Dataset extract =
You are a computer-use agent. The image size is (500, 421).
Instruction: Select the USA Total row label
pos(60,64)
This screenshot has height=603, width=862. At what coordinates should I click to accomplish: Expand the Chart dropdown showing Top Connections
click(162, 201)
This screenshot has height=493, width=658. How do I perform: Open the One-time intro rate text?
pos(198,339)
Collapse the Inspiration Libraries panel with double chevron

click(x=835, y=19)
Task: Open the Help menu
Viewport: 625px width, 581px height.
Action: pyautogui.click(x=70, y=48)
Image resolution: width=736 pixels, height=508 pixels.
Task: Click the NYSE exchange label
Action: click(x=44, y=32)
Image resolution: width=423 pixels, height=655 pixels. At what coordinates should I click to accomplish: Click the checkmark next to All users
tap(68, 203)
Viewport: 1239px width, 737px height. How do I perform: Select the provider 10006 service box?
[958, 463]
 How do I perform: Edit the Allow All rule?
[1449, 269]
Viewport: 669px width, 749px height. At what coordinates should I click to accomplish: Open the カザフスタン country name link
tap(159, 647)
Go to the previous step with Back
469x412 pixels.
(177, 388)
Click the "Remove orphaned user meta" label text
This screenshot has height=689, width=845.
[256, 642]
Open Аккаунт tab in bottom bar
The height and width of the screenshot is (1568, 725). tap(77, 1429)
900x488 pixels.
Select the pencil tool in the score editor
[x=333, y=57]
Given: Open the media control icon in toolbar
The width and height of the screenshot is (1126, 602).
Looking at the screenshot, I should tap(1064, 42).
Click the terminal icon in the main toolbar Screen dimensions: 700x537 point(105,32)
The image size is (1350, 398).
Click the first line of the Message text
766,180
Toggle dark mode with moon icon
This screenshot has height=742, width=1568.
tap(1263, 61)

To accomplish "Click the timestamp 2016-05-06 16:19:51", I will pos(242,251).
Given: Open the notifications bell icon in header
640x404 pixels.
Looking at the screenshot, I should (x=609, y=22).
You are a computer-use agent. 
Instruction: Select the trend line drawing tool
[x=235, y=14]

Activity = All of the entries above should be transcribed exactly, line for line.

Output =
You are a computer-use agent. The image size is (500, 421).
Instruction: Select the USA Total row label
pos(60,64)
This screenshot has height=603, width=862. At what coordinates should I click to accomplish: Expand the Chart dropdown showing Top Connections
click(162, 201)
This screenshot has height=493, width=658. How do I perform: Open the One-time intro rate text?
pos(198,339)
Collapse the Inspiration Libraries panel with double chevron

click(x=835, y=19)
Task: Open the Help menu
Viewport: 625px width, 581px height.
Action: pyautogui.click(x=70, y=48)
Image resolution: width=736 pixels, height=508 pixels.
Task: Click the NYSE exchange label
Action: click(x=44, y=32)
Image resolution: width=423 pixels, height=655 pixels. At what coordinates should I click to accomplish: Click the checkmark next to All users
tap(68, 203)
Viewport: 1239px width, 737px height. How do I perform: Select the provider 10006 service box?
[958, 463]
 How do I perform: Edit the Allow All rule?
[1449, 269]
Viewport: 669px width, 749px height. At what coordinates should I click to accomplish: Open the カザフスタン country name link
tap(159, 647)
Go to the previous step with Back
469x412 pixels.
(177, 388)
Click the "Remove orphaned user meta" label text
This screenshot has height=689, width=845.
[256, 642]
Open Аккаунт tab in bottom bar
The height and width of the screenshot is (1568, 725). tap(77, 1429)
900x488 pixels.
Select the pencil tool in the score editor
[x=333, y=57]
Given: Open the media control icon in toolbar
The width and height of the screenshot is (1126, 602).
Looking at the screenshot, I should tap(1064, 42).
Click the terminal icon in the main toolbar Screen dimensions: 700x537 point(105,32)
The image size is (1350, 398).
Click the first line of the Message text
766,180
Toggle dark mode with moon icon
This screenshot has height=742, width=1568.
tap(1263, 61)

To accomplish "Click the timestamp 2016-05-06 16:19:51", I will pos(242,251).
Given: Open the notifications bell icon in header
640x404 pixels.
Looking at the screenshot, I should (x=609, y=22).
You are a computer-use agent. 
Instruction: Select the trend line drawing tool
[x=235, y=14]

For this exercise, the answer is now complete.